Un vino navigato, arrivato a Venezia dal Peloponneso. La sua curiosa storia, tra bàcari e vitigni

Un vino navigato, arrivato a Venezia dal Peloponneso. La sua curiosa storia, tra bàcari e vitigni
Nell’immaginario collettivo Venezia richiama sontuose immagini di palazzi nobiliari che si specchiano nell’acqua, romantiche vedute lagunari e pittoreschi scorci di calli e campielli. Anche la sua cucina è generalmente nota, delineata da tipici tratti marinari e in saor e da dolci prelibatezze.
Tuttavia, in questo scenario da favola ovunque rappresentato, sfugge il ruolo e il carattere del grande protagonista della tavola imbandita: il vino.
Assieme ai quattro cavalli di bronzo, esposti nella Basilica di San Marco, arrivò dall’impero bizantino ogni bene, conferendo a Venezia quell’alone orientale che tutti conoscono. E fu proprio grazie alla Quarta Crociata e alla conquista di Costantinopoli che la città lagunare divenne sede del primo grande mercato vinicolo del Mediterraneo. Qui i suoi destri mercanti contribuirono alla diffusione di un vino ambrato, dolce, aromatico, originariamente importato dalle terre conquistate nel Peloponneso: la Malvasia.
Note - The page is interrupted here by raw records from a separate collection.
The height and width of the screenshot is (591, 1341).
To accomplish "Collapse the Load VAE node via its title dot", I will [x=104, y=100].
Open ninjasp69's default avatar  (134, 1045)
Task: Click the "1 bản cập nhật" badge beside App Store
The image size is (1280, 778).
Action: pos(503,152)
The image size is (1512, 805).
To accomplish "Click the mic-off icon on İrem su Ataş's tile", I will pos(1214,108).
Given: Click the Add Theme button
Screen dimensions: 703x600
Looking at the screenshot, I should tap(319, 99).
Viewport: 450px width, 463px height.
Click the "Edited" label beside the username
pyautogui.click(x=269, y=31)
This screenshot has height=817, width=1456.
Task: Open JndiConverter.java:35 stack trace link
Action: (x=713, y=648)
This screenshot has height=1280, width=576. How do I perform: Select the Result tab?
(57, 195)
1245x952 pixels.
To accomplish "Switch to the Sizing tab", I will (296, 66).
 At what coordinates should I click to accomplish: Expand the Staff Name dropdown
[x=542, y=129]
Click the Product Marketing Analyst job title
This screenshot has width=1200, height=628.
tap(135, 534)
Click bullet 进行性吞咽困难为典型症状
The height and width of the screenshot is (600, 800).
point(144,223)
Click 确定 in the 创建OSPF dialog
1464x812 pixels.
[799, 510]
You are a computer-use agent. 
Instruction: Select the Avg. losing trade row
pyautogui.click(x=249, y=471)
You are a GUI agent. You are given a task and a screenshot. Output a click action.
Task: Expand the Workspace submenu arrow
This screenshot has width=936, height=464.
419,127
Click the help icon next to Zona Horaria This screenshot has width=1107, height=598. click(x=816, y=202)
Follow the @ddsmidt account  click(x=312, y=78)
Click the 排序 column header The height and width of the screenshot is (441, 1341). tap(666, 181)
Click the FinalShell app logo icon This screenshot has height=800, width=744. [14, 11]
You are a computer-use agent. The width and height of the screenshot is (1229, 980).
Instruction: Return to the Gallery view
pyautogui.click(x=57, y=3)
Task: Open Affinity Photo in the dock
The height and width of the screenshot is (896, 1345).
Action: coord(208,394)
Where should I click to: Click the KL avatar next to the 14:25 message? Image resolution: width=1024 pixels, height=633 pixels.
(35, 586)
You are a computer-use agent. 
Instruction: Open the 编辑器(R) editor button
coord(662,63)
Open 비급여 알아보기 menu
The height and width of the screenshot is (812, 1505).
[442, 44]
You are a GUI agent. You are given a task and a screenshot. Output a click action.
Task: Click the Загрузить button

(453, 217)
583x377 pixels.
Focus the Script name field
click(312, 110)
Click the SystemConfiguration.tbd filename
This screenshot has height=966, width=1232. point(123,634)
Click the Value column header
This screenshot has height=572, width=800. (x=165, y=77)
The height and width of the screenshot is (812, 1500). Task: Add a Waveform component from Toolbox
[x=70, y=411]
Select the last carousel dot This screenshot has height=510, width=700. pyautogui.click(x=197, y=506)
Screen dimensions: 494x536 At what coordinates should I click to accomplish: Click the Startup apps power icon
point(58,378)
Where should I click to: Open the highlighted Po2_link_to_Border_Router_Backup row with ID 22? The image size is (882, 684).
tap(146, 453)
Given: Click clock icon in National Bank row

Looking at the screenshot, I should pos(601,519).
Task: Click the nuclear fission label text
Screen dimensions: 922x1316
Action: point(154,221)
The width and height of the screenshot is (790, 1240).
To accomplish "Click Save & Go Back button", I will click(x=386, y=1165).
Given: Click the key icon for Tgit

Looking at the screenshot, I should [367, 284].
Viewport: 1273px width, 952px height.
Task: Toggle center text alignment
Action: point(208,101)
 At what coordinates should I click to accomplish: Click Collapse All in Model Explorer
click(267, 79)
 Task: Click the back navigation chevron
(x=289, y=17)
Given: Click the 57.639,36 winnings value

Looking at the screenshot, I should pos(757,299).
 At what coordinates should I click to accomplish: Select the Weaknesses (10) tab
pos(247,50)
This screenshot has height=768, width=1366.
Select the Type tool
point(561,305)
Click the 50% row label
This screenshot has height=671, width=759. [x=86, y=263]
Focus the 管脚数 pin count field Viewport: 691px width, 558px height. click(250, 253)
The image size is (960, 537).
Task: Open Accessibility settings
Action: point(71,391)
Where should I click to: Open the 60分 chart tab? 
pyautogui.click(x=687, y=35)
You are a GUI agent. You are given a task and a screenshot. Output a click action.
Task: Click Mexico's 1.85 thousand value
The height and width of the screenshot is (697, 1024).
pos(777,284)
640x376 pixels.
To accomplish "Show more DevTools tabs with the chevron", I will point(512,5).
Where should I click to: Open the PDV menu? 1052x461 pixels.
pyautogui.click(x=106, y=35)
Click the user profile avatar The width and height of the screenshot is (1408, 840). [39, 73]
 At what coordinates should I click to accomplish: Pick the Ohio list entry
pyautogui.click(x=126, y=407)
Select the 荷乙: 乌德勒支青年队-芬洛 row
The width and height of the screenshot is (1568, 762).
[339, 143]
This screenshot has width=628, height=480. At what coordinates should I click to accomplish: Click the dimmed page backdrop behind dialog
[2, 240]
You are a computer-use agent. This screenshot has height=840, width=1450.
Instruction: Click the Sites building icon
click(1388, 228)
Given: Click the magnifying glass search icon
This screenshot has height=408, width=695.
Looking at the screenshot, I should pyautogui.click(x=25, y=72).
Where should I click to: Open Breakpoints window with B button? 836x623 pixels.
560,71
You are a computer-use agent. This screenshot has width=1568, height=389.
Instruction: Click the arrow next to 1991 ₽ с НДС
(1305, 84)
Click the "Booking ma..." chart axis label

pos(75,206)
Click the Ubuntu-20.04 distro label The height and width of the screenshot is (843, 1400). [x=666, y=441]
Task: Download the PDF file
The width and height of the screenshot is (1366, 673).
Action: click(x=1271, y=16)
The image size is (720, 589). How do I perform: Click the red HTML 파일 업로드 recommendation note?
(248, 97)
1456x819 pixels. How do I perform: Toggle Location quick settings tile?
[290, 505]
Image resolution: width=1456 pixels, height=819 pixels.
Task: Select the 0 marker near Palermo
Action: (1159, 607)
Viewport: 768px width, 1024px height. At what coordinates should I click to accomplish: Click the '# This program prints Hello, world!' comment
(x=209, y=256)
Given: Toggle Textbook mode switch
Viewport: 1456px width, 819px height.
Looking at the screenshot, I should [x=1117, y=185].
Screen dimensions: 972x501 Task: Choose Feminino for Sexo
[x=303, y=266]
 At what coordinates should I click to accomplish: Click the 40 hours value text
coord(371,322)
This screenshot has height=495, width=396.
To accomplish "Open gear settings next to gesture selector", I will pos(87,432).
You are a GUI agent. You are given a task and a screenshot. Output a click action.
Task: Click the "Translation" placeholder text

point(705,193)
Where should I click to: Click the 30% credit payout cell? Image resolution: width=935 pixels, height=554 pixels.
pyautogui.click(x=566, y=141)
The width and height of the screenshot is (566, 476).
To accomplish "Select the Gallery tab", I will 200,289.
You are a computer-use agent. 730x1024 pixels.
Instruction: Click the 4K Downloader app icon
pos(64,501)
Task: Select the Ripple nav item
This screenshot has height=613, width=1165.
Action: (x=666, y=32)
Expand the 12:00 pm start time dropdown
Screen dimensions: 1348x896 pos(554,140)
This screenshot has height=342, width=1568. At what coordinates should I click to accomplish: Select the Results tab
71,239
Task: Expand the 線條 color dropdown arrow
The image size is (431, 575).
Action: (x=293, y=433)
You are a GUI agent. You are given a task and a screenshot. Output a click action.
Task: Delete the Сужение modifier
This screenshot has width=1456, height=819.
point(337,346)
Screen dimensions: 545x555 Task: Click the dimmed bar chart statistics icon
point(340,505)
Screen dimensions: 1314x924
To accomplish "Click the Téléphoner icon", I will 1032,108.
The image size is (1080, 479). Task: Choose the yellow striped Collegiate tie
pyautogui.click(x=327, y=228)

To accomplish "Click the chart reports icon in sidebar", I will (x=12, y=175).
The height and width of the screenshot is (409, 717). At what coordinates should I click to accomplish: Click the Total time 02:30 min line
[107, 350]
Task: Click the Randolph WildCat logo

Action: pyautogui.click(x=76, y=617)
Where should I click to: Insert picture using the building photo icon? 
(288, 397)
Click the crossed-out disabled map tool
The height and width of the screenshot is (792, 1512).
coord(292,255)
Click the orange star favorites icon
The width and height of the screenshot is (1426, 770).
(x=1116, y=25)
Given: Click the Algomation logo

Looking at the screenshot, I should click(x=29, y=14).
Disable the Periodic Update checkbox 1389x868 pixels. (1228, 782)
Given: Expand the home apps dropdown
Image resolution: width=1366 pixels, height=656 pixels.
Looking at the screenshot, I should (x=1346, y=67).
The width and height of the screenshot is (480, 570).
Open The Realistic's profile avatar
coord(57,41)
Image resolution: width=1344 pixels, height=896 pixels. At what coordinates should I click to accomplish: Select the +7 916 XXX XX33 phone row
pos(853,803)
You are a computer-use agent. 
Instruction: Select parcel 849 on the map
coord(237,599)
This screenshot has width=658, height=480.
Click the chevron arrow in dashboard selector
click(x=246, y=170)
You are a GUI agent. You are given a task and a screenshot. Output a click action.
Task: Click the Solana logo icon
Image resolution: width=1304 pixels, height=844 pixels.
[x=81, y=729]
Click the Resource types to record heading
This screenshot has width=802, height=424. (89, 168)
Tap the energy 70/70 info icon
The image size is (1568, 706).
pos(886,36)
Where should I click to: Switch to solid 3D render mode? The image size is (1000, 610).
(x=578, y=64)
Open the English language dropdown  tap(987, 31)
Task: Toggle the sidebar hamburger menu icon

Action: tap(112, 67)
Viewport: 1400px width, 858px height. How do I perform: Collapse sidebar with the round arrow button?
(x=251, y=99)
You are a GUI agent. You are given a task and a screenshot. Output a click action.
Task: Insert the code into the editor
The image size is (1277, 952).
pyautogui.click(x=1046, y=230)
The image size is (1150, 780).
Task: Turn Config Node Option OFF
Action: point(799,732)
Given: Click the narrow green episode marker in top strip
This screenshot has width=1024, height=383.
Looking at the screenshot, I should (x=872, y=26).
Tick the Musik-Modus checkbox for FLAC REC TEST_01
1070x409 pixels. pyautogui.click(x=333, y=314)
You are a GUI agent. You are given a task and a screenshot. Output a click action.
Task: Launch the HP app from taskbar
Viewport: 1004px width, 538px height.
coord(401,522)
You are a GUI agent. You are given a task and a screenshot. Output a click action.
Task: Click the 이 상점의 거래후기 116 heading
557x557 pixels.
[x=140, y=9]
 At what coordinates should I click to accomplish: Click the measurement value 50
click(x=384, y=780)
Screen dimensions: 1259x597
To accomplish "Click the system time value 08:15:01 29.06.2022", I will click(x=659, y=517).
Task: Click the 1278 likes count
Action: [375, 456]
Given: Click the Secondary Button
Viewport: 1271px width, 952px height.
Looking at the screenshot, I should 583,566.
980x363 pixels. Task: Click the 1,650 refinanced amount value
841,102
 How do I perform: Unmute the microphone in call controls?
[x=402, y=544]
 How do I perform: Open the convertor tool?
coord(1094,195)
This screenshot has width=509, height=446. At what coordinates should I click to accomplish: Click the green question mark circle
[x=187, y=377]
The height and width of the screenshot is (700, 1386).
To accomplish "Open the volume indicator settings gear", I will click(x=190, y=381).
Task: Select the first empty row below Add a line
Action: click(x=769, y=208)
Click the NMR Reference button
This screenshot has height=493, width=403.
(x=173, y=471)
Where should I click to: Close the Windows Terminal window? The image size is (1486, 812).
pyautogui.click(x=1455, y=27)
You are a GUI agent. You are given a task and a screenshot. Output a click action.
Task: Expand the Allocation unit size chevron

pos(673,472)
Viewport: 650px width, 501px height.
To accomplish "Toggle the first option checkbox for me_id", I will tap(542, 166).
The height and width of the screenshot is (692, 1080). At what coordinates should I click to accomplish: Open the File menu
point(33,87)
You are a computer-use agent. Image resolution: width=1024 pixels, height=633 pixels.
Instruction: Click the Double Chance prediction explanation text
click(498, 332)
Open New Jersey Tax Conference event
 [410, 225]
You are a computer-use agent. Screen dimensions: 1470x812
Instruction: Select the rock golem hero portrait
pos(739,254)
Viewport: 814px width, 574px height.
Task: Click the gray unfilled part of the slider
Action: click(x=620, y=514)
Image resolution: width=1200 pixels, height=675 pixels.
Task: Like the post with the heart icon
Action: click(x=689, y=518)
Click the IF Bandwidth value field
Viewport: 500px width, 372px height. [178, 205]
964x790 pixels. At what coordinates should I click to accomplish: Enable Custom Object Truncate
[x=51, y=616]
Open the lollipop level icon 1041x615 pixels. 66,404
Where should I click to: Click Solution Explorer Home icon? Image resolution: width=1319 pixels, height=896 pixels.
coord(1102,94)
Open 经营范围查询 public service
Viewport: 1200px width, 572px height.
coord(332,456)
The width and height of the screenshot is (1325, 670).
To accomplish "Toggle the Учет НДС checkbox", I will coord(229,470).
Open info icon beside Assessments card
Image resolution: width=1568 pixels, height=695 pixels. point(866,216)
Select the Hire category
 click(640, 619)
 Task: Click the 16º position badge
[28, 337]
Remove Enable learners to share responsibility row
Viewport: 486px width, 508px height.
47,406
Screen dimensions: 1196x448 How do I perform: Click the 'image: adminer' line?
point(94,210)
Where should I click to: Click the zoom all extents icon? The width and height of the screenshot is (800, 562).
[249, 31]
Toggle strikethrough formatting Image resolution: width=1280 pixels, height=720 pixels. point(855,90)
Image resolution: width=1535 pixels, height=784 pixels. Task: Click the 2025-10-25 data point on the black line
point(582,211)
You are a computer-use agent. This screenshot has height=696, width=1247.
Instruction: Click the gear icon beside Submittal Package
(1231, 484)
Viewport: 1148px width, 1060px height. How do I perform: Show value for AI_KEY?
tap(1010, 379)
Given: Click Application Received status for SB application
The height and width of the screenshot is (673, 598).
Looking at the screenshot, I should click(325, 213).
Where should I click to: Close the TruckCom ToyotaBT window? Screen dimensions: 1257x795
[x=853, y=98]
Oltre al merito di aver creato un fiorente mercato, questo vino navigato lasciò in eredità il suo toponimo impresso nei sottoporteghi, ponti e calli in cui veniva venduto e sorseggiato. Così quando oggi girovaghiamo in quei posti, ne riviviamo la storia, quale contributo della caleidoscopica realtà della Serenissima.